Beef Products Inc. of Dakota Dunes, S.D., said it was closing three of its four plants, at least temporarily, after a pink slime firestorm erupted on social media.

In Waterloo, Iowa, workers were told that they would continue to receive pay and benefits for 60 days, and that it was unclear when the plant would reopen. BPI also shuttered plants in Garden City, Kan., and Amarillo, Texas.

Although no cases of illness or disease traced to the trimmings have been reported, a collective revulsion factor fed by postings on Facebook, YouTube and an ABC News series prompted the widespread halt in use of the product, which has been on supermarket meat counters since the early 1990s.

"It's crazy," said Phil Barber of Brewer Meats, a Des Moines meat wholesaler. He said his company has not knowingly used meat with the filler.

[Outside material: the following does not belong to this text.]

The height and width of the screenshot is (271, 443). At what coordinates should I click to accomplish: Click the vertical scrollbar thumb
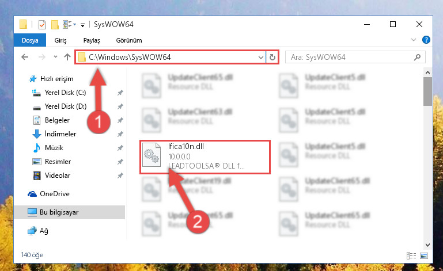[427, 91]
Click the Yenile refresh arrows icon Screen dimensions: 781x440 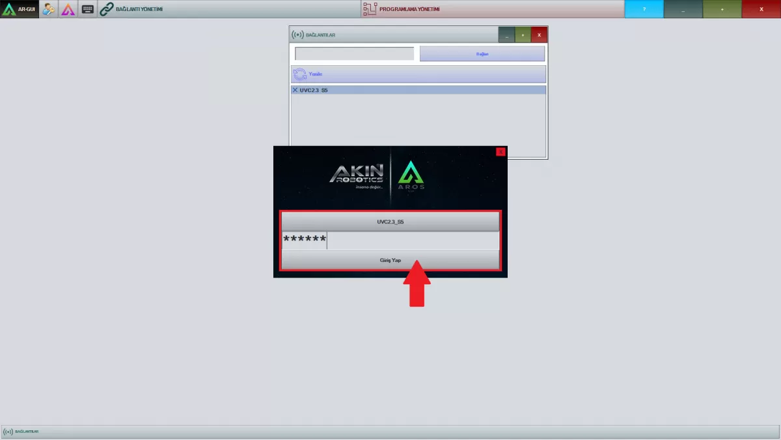tap(300, 74)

Barber nonetheless said of the trimmings, "They're free of E. coli, and they're 95 percent fat free."

Futures prices for slaughter-ready cattle and younger feeder cattle both rose almost 1 percent Tuesday on the Chicago Mercantile Exchange.

The higher cattle prices followed several days of pullbacks from record levels, as traders and retailers worried that high beef prices would erode consumer demand ahead of the summer grilling season.

"There had been a pullback in prices, but the news about the beef trimmings probably is bullish for cattle in the long run," said commodity trader Jeff French of Top Third Ag Marketing in Chicago.

Commodity trader Dennis Smith of Archer Financial Services in Chicago suggested that the cutback in the use of the trimmings will make beef supplies even tighter and added that consumers' revulsion may hit their pocketbooks.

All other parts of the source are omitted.